A Journey in Modern Computer Architectures: 2010

Friday, December 31, 2010

AMD Bobcat Fusion APU -- A Big Deal?

AMD has been enthusiastic and optimistic about its upcoming Fusion Accelerated Processing Unit (APU) based on the Bobcat cores set for launch at next year's (really less than one week from now) International Consumer Electronics Show (CES) in Las Vegas. It even makes a supposedly humorous video on YouTube, showing its main competitor spying on and astonished by AMD's "Fusion technology".

Is the Fusion APU really a big deal and, if so, in what sense? Will it really revolutionize personal computing as claimed by AMD?

The Facts

We already know the performance bound of these Fusion APUs, straight from AMD: compared to current CPU designs, the Bobcat core will achieve 90% performance with 50% die area. So a 1.6GHz Bobcat core will have performance comparable to a 1.4GHz Turion, definitely not a stellar specification. In fact, the APU's performance has been previewed and shown to be comparable to Intel's CULV CPU + nVidia's ION GPU.

The more impressive part is perhaps that the APU has both the CPU and GPU sitting on the same die, sharing the same system interface and 18W power envolope. Thus from the performance perspective, APU is much better than Intel's Atom processor (which powers most of the current low-cost netbooks), while from the power and cost perspective, APU is much better than Intel CULV + nVidia ION. So the whole point of these Fusion APU is really not about better performance (in both processing speed and power), but to reach a "better" power-performance tradeoff, i.e., performance-per-watt.

The Advantage

But is this power-performance tradeoff the real "advantage" of the Fusion APU, that it is unreachable by other players? I highly doubt it. For example, if one combines Intel's Yonah and nvidia's ION2 and manufactures them on Intel or TSMC 32nm, the same level of performance-per-watt could very well be reached.

However, even if Intel and nVidia work together, such a product probably won't make money for Intel due to all those redesign efforts required and the erosion to Intel's existing products. So IMHO one critical "advantage" that AMD has with APUs is that AMD's current market share in low-power laptops is so small that it doesn't worry about cannibalization by releasing cheaper products. Intel OTOH doesn't want to replace their existing laptops with lower performance cheaper ones. Instead they designed Atom to target on the smartphone and tablet markets. They make sure there's significant performance gap between Atom and Core i3 so the two markets are well separated.

The Extra

Hardware is only part of the story. By combining CPU and GPU closely together, every laptop based on AMD's Fusion APU becomes DirectCompute and OpenCL capable. Such "universal" GPGPU availability makes GPGPU acceleration a viable choice for software developers, which in turn makes these Fusion APUs better products (since more programs will be optimized for the CPU+GPU package). OpenCL came along somewhere in 2008 is an industry standard that replaced the original ATI Stream. Kernel programming in OpenCL is also very similar to that in nVidia CUDA, making OpenCL a fine choice for developers who are looking for or already taking advantage of GPGPU.

The "Better" Product?

However, even with GPGPU acceleration, a 18W APU still won't achieve stellar performance. Do you really believe the 18W TDP can translate to personal supercomputer, artificial intelligence and immersive 3D interface? What would be more interesting instead is the Fusion APU with the Bulldozer CPU core and the "Southern Island" GPU. That plus OpenCL could really be revolutionary in terms of software acceleration. But that plan, first disclosed by AMD in 2007, had been delayed until at least 2012/2013. Instead, Bobcat-based low-end Fusion APUs came to fill the void for the next 1 to 2 years.

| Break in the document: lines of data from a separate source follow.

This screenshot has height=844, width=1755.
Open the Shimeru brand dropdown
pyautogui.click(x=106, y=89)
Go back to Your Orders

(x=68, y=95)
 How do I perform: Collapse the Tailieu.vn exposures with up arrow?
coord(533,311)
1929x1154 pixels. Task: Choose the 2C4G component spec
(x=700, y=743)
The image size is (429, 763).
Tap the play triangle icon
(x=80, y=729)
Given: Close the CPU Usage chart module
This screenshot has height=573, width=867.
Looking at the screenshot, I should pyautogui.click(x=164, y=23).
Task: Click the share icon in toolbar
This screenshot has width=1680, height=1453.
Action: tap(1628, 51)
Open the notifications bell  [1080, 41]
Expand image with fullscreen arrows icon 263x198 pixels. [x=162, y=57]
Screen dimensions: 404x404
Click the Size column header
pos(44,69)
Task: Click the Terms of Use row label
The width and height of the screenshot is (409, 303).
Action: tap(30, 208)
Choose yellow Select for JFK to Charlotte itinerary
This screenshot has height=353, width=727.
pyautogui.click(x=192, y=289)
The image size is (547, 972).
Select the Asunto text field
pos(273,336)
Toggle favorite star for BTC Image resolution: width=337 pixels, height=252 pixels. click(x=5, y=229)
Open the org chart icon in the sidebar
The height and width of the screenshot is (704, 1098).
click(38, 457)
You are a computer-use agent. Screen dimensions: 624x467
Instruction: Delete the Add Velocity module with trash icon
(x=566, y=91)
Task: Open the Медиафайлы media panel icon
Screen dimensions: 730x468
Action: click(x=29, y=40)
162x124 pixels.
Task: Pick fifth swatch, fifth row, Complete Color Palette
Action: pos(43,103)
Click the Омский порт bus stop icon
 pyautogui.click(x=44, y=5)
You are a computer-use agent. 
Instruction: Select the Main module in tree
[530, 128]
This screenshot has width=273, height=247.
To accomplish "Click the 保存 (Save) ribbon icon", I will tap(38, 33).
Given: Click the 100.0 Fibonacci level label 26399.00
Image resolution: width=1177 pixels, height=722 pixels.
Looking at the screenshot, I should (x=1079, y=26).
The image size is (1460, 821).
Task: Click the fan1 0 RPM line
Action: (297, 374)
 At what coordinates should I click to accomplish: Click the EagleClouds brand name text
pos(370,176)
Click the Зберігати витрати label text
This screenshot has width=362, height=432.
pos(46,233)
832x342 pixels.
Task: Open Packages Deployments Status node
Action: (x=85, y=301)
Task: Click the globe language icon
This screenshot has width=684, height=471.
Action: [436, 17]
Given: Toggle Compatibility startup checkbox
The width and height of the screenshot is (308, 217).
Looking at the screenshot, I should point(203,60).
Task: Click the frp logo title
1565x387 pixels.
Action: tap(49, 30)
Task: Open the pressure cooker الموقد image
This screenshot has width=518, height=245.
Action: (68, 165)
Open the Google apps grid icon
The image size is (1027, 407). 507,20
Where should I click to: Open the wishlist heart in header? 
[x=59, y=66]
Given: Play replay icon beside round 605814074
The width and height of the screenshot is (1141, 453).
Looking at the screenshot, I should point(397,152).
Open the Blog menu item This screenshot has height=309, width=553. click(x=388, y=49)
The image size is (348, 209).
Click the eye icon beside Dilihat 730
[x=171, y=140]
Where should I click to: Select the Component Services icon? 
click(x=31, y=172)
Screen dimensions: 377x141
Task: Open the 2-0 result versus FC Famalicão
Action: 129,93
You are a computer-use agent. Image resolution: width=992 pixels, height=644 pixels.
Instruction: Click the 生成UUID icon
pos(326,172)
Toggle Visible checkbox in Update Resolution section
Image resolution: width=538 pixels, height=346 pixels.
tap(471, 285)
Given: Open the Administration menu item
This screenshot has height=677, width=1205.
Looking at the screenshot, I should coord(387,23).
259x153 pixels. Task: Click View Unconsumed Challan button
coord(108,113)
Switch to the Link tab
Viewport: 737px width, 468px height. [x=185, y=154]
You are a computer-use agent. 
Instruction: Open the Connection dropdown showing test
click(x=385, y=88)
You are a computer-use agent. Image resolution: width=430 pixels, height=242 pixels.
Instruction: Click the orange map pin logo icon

While the current Fusion APU is not in AMD's original plan, with some irony it is probably a "better" product than originally planned. Why? Because believe it or not, most laptop users really don't need higher CPU performance! Most people will be quite happy with a dual-core 1.6GHz computer which they use mostly for e-mail and web surfing. The good graphics offered by these APUs is just a sweetening plus.

So what AMD does with the Bobcat-based APU is to depress CPU+GPU prices and power budgets so laptop makers can give us better other stuff, such as longer battery life, better webcam, and faster WiFi/3G/4G. And although this Fusion APU will reduce CPU+GPU ASPs and will hurt high-end laptop sales, AMD has little to lose in those areas anyway. :-)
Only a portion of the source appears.